Be a book-muncher
As a book-muncher * I have to confess, I’ve ordered my fair share of online books over the years. I did buy an e-book reader back in 2009, when the keyboard of Kindle 2 seemed elegant and e-ink was eccentric. As a neophyte in the paperless sect, I was indulging in all of my cravings, ranging from Scandinavian crime novels to Victor Hugo and Paul Auster, or anything in between. There was no right or wrong purchase, no waiting until the local bookstore would bring the title I longed for. I could have almost any book delivered instantaneously in my hands.
Book-muncher, a: A person that feeds in books. Member of the nerdius bookius family. Book-munchers are usually encountered in libraries, bookstores, lake-shores, or other touristically unattractive places. They may seem snobbish at first, but can be easily drugged out of their caves if asked whether they prefer Neil Gaiman over Isabelle Allende. They are often infected with highly contagious book worms or nerdiness-inducing fungi. Approach them at your own risk.
In the past seven years, thanks to my kindle, I have survived long flights, daily commutes during peak hours and conference talks that could put to sleep even a heavily caffeinated three years old. I’ve read shameful titles like “Twilight”, or “The house of Claudine” hiding behind my gadget; I’ve out-nerded myself over marathons of Japanese literature, devouring feminist and psychopath authors, one after the other; I’ve discovered non mainstream concepts such as polyamory trough e-books that were passed to me by friends.
My relationship with kindle was impeccable, reaching a crescendo and giving me one bookgasm after another, until, one day, out of the blue, I had to break up. It was so sudden, but I carefully counted and realised that by ordering books online I hadn’t been to a single bookstore in five hundred forty seven days and four hours. Yes, precisely that long. That was the time when I decided to hide the kindle in my darkest closet, among other guilty pleasures. The reason? Very simple. My new lover was absorbing too much energy and destroying my long-lasting relationship with paperbacks. Somehow, I realised that I was contributing to what I feared and am still fearing the most: the death of small bookstores.
Indeed, according to UK booksellers, from 2009 to 2012, e-book sales tripled in UK at the expense of paperbacks, whose sales technically remained stable. The e-book sales started plateauing over the next two years, showing an increase of about 30% versus a decrease of about 10% for printed books. The sad numbers remained until about a year ago, when the future of printed books seems to be on the rise, as e-book sales drastically decreased. Whether this decrease in e-book sales is real or fictionary remains to be seen, as it has been recently refuted as a change in the political landscape of publishers.
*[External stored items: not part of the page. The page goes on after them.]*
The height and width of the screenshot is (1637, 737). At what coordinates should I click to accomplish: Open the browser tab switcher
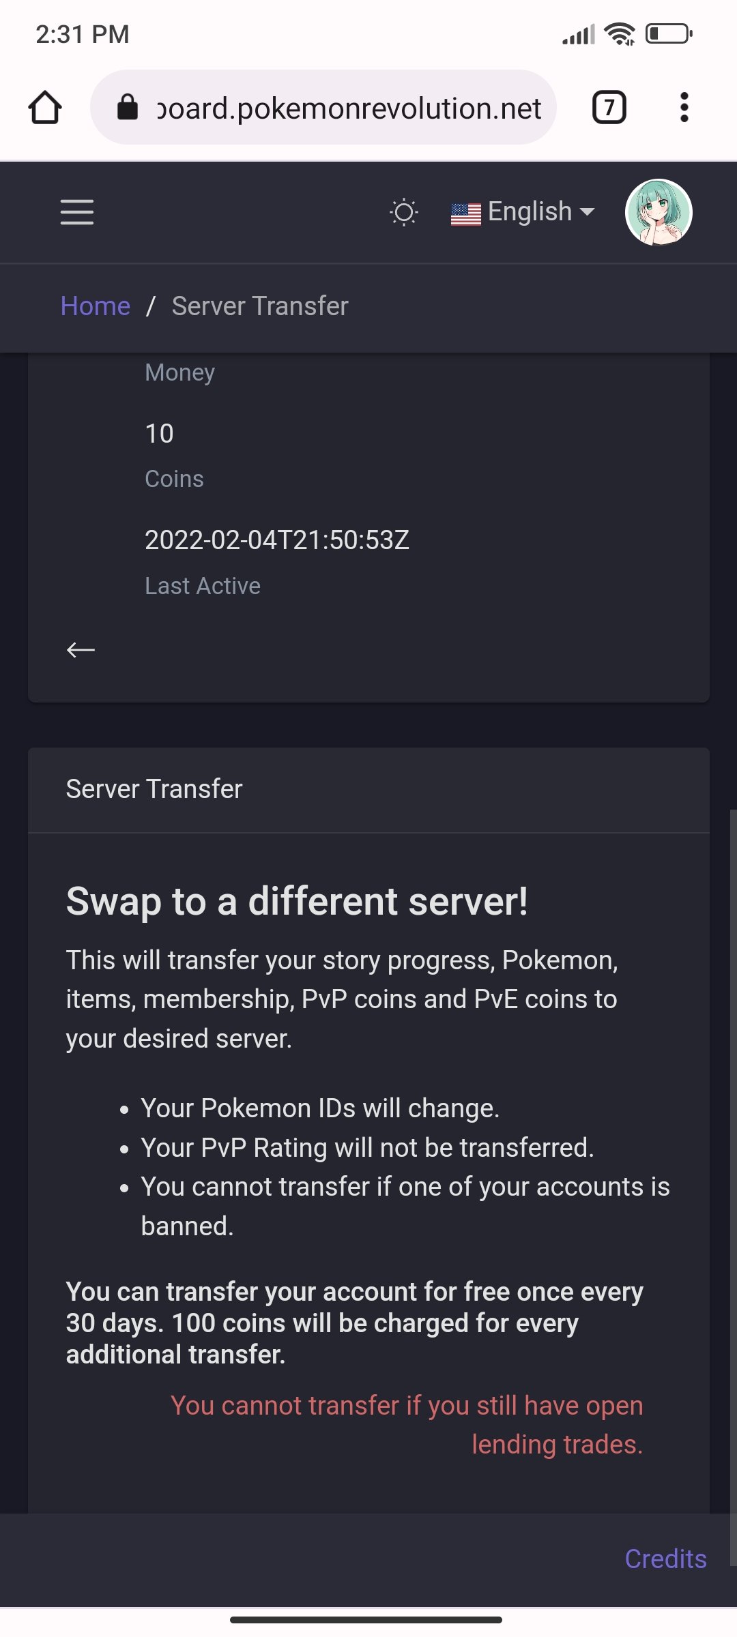coord(609,108)
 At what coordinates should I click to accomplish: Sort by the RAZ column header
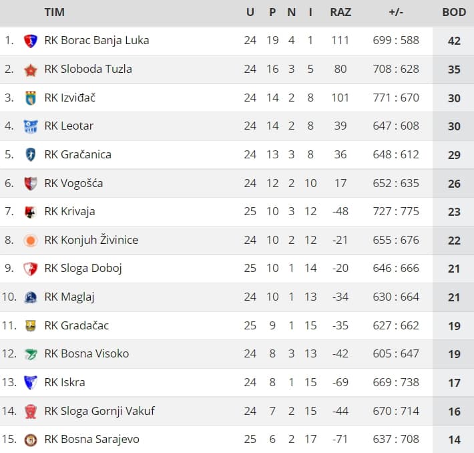pyautogui.click(x=340, y=13)
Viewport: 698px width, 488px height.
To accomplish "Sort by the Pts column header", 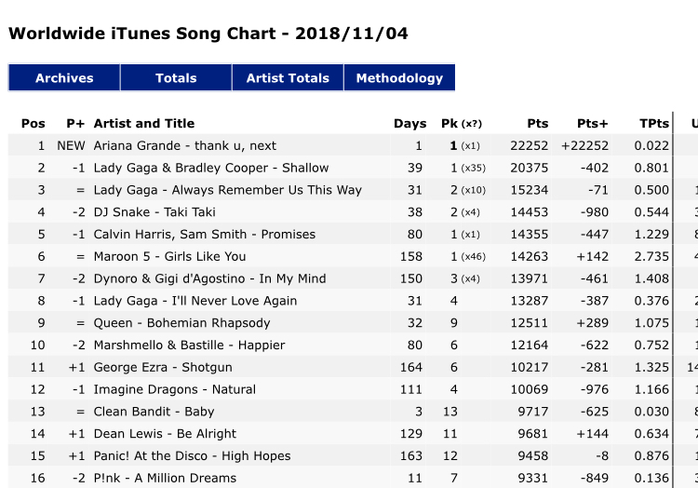I will (538, 123).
Take these decreasing numbers, add them up to major concerns about the digital giant’s proprietary system and practical monopole and here you have it, no need to double-think why I very much favour physical visits to bookstores over online purchases.
Visiting a bookstore is an intimate fun
A bookstore visit makes a great first date, a silence-breaker when walking around with friends, or a bonding experience between grandparents and their offsprings. One of my favourite early birthday treats were regular visits at a local bookstore together with my grandmother, who, almost illiterate, would accompany me there and sit in a corner among dusty bookshelves. She would patiently await for me for hours, to pick up some new novels which I’d then read over and over again until I knew them by heart.
Bookstores are places of solace
They have offered me comfort after break-ups or periods of distress. I’ll always remember that cold night of February in Berlin, when I found myself weeping inside an English-speaking bookstore over my mother’s tumour, which had just metastasised to her brain. Hearing such devastating news over the phone when being all alone in a foreign place can trigger weird reactions I guess.
Politics reside within
If the personal is political, so are books and the places that host them. Purchasing your next read from City Lights brings all the beat generation flavour to your book. Similarly, a visit to Bluestockings in New York supports local activists, fighting for feminism and gender politics. A strong political atmosphere also resides inside D&E Lake, in Toronto, where, among piles of old books and dust emerges the most amazing bookshop owner, a fair brother to Jasper from Children of Men, ready to discuss Canadian politics and anarchism.
Be a book-muncher
Maybe you want to make a statement with your book choices, maybe not. Perhaps you prefer more pragmatic options over looking for the bookstore or browsing through dusty bookshelves, maybe you’re even allergic to dust and want to save trees. Maybe e-book readers are the right thing for you. Fair enough.
For me, an incurable book-muncher, local bookstores are childhood dreams, solace and action. Supporting them is an almost political statement during changing times and practices, but then, at the end of the day, what matters is to never miss a chance to be a book-muncher, read everywhere, read a lot and be proud of it.